Abbas Al Madi, chairman of the parliamentary services committee, told the Gulf Daily News that women were often prejudiced in the workplace because older, more traditional, men are in control of recruitment.
“In Bahrain now, most ministries prefer men over women in some jobs,” he said. “Younger generations don't have that problem, but the older generation does. There is still gender discrimination.
“Let's speak honestly - in some companies, the person hiring will be religious, an older man, and when he's looking at an application he’ll say, why should I hire a woman? A man would be better. We don't have a law that says we have to have a certain percentage of women and men.”
The newspaper said it interviewed Al Madi as part of its year-long campaign to highlight gender equality in partnership with UN Women.
The newspaper said statistics released by Bahrain’s Supreme Council for Women show women in higher education outnumber men by almost two to one: 61 percent to 39 percent.
Female students in Bahrain also receive higher grades and a higher number of scholarships and fellowships than men: around 70 percent female to 30 percent respectively.

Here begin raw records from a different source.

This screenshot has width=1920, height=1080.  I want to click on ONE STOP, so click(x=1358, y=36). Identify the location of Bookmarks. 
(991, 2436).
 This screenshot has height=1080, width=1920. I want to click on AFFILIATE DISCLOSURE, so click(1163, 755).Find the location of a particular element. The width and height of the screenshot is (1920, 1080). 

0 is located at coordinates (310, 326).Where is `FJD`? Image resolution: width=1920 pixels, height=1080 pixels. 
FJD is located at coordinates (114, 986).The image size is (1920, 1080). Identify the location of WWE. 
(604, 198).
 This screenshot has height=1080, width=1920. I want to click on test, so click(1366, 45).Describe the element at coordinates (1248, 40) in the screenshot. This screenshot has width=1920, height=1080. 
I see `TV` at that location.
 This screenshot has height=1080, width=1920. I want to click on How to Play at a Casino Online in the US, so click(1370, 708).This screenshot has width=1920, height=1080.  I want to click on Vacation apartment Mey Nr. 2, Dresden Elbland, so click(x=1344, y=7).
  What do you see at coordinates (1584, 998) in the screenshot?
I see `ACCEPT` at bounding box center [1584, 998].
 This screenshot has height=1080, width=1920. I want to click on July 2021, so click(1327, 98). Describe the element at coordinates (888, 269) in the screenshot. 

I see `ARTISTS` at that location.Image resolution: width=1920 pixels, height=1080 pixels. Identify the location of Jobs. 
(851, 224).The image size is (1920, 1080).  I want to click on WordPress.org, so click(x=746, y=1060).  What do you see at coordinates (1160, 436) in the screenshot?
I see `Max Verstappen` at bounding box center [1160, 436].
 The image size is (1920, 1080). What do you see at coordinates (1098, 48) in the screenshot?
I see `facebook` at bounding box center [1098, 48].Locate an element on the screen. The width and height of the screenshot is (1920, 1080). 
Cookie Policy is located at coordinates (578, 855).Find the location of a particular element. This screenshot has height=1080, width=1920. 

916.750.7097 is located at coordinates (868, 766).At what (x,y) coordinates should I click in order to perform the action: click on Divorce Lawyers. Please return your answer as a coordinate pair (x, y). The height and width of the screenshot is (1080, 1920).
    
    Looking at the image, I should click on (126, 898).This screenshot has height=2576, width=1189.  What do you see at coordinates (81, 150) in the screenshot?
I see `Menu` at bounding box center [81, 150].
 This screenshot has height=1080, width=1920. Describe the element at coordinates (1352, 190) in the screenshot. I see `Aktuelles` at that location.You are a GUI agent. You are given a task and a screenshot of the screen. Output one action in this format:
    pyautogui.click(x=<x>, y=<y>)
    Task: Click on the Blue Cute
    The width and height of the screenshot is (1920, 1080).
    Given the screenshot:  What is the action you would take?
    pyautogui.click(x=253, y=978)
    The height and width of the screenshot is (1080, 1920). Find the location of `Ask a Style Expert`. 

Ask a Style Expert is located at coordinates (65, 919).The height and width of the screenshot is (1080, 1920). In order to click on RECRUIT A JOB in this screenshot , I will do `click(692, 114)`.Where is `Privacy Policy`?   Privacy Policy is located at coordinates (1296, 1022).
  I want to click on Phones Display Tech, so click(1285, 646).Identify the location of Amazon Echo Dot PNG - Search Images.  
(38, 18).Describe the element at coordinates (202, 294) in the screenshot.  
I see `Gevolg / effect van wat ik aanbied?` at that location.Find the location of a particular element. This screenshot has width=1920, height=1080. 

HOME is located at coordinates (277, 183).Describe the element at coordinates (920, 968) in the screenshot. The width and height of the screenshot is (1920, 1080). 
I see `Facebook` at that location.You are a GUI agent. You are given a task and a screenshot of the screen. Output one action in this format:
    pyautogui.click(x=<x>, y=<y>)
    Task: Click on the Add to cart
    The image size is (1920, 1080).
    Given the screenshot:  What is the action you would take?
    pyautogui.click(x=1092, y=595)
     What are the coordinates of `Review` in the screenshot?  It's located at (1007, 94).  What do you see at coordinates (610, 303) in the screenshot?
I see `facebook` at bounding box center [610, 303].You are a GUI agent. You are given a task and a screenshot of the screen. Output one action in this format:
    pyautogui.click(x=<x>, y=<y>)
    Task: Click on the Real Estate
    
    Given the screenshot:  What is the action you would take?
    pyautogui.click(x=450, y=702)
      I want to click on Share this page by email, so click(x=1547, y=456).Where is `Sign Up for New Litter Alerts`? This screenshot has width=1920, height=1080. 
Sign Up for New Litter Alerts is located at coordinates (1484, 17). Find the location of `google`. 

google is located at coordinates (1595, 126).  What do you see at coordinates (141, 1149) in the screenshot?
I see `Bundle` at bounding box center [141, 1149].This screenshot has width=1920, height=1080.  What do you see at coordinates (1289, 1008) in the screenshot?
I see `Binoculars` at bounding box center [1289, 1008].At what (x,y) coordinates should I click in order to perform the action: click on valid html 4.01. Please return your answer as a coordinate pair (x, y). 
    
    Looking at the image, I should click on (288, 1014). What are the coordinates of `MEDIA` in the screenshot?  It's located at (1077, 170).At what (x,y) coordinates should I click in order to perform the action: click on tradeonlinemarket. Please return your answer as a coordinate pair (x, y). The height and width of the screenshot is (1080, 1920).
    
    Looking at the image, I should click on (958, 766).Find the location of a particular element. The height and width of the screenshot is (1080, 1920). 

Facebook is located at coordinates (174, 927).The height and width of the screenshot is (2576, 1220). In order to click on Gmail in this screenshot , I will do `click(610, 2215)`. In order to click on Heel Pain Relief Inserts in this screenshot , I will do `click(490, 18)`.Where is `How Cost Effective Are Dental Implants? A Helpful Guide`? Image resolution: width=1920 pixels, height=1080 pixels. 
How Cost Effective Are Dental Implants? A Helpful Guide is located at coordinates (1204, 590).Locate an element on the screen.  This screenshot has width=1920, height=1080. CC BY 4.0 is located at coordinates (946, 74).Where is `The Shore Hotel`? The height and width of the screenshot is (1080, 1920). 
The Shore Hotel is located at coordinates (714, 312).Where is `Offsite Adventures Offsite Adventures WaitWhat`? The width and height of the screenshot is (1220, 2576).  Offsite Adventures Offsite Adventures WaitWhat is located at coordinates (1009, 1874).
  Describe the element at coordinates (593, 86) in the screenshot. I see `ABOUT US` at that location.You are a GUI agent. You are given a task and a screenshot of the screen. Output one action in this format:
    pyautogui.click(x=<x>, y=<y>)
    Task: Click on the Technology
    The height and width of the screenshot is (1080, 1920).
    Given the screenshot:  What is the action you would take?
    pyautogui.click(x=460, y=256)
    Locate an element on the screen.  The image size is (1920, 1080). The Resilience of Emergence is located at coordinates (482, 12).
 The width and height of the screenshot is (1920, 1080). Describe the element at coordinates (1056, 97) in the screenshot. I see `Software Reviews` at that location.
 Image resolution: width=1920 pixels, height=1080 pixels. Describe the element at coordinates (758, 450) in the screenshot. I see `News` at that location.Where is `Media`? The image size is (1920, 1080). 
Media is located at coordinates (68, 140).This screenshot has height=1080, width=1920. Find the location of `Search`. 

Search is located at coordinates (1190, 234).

However, men vastly outnumber women in technical and vocational education – by 86 percent to 14 percent.
And women with higher education certificates are less likely to find a job then men with the same qualification, according to the Gulf Daily News article, with 66 percent of Bahraini women entitled to unemployment benefits holding a bachelor’s degree or higher.
Hala Ramzy, head of the Shoura Council women and child affairs committee, said women account for around 40 percent the public sector workforce and around 35 percent of the private sector. She reportedly said progress has been made in the past 20 years but called for greater incentives for companies to hire women.
“As you know, by law women have paid maternity leave, feeding hours and bereavement leave.
“All these paid absences make employers reluctant to employ females even if they achieve higher grades.
"To change this we need to either change our law, which is difficult, or we need to change the mindset of employers by giving them incentives for employing females, for example.”